In the three years I have had the studio, I have never managed to fully engaged with the area where my studio is situated. I have usually rushed into the studio printed and rushed home. My New Years Revolution was to make more time for my studio. Now that I am keeping to my word and spending more time here I am thrilled to be here. Christmas Steps Arts quarter is a creative and vibrant part of Bristol buzzing with independent shops & creative businesses from galleries, cafes & restaurants, a bookshop & florist, antique and jewellery shops, clock shop & apothecary, vintage clothes & independent hair dresser, music & art shops.
Bristol Fine Art
In a major clear out of my studio I find a small paper bag of unused purple pigment. It must be about 10 years old. I pull it out of the cupboard and lay it on the table. I'm not sure what's the best way to use this so decide to pop up to the nearest art shop for some advice.
Usually I cycle everywhere in Bristol. It's the fastest way to travel through town, speeding past the traffic, knowing you will make it to your destination in time. But today I decide take my time and walk. I walk slowly from my studio to Bristol Fine Art I look over into the skyline over the rooftops and my eyes follow the chimneys of the tall victorian buildings as they wiggle their way down the hill towards the centre of town.
I arrive at Bristol Fine Art and ask the owner, Nick, about the pigments. Nick advises me to mix the pigment with gum arabic so I can experiment printing with the pure pigment instead of my cheap watercolours. He opens up a box on the floor with bottles of pigments that have just arrived. He shows me a bottle of blue rocks which have been hammered into small pieces at the factory. It's cobalt blue. Beautiful iridescent glowing rocks. A moment to wonder at the magic of this planet. This is cobalt blue in its natural source, luminescent in the jar like treasure. Nick will go through the box later and see what other colours have arrived.
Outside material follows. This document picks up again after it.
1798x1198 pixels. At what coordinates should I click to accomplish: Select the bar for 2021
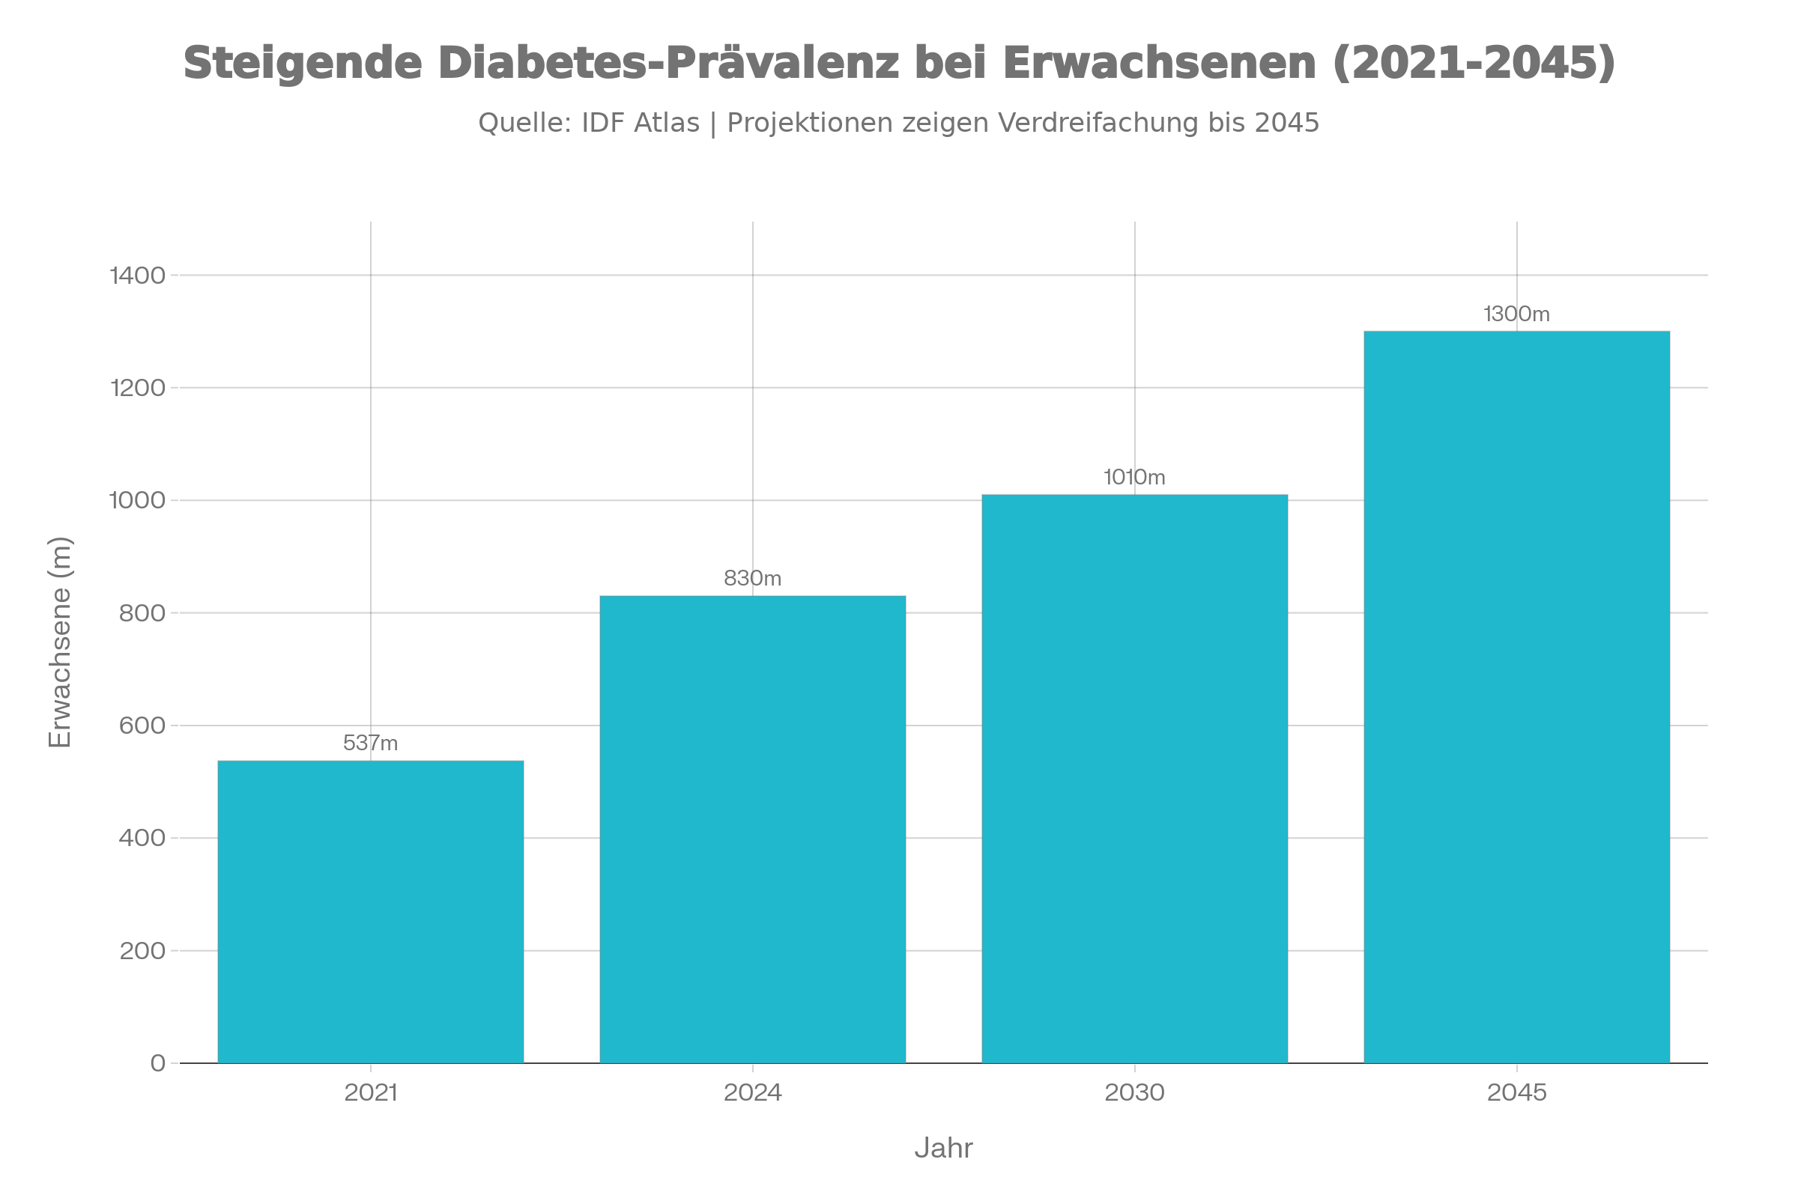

These are for display only. I can't wait to discover the rest of the pigments he has ordered. I buy the gum arabic and head back to my studio.
Amelie and Melanie - Japanese Antiques
On my way back I am looking in the windows of the shops on Park Row. (Put in right order) A hair dresser, a Kimono shop, ceramic gallery, and behind the glass of the next shop on a shelf sit a group of tiny netsuke. This Japanese antique shop is across the road from my studio, right on my doorstep, and I haven't taken notice before. Was I really rushing around that much?
I ring the doorbell. A young woman answers and lets me in. I introduce myself and ask if it is possible to see the netsuke collection. Her name is Mel. She brings me into the back of the shop, disappears for a moment and comes back through with a box full of tiny Japanese netsuke. They are beautiful and delicately carved objects. I mention Edmund De Waal's book. Of course she has read it and agrees the netsuke play a crucial yet small part in Edmund's search for his roots. I ask if there would be a possibly to draw the netsuke. She sees no reason why not but they will be busy at Antique fairs over the the next couple of months. She gives me her card with contact details.
Later I pop back over to give her a card with my details. I ring the bell. A woman opens the door. It's not Mel. It's her business partner and mother Ammy. I ask her to pass on the message to Mel. Ammy goes into the back of the shop and brings out a red photo album. Inside are photographs and sketches of netsuke. These are her sketches. She hasn't looked at this album for years and hands the photo album to me so I can draw from these while they are away.
I am so grateful and extremely excited and head back to my studio. I sit down, make a cup of tea and flick through the album of netsuke. I'm drawn to the photograph of the netsuke man with a fan.
Photograph of Man with Fan netsuke
These tools are new and extremely sharp but soon they will be in need of a good sharpen. A few doors down from Amelie and Melanie is Bristol Design - they sell wood cutting tools. I open the door and am greeted by a woman behind the counter. I ask her for help with sharpening stones. They have many second hand sharpening stones. The other customer waits patiently as Gail gives me advice on the sharpening stones. Most of them are oil stones in handmade wooden boxes. After much deliberation I finally find one I like. The surface is smooth and flat and is a fair price. The conversation sparks interest from the other customer as we all discuss sharpening stones and ultimate frisbee championships.
I get back to the studio and find the purple pigment sitting on the table. I spoon some of the pigment on a saucer and mix in the gum arabic and nori paste and brush the colour onto an experimental carving of a fish. It's a delicate colour that prints, not the strong purple powder in the bag but mixed with a little nori gives it a little translucent softness.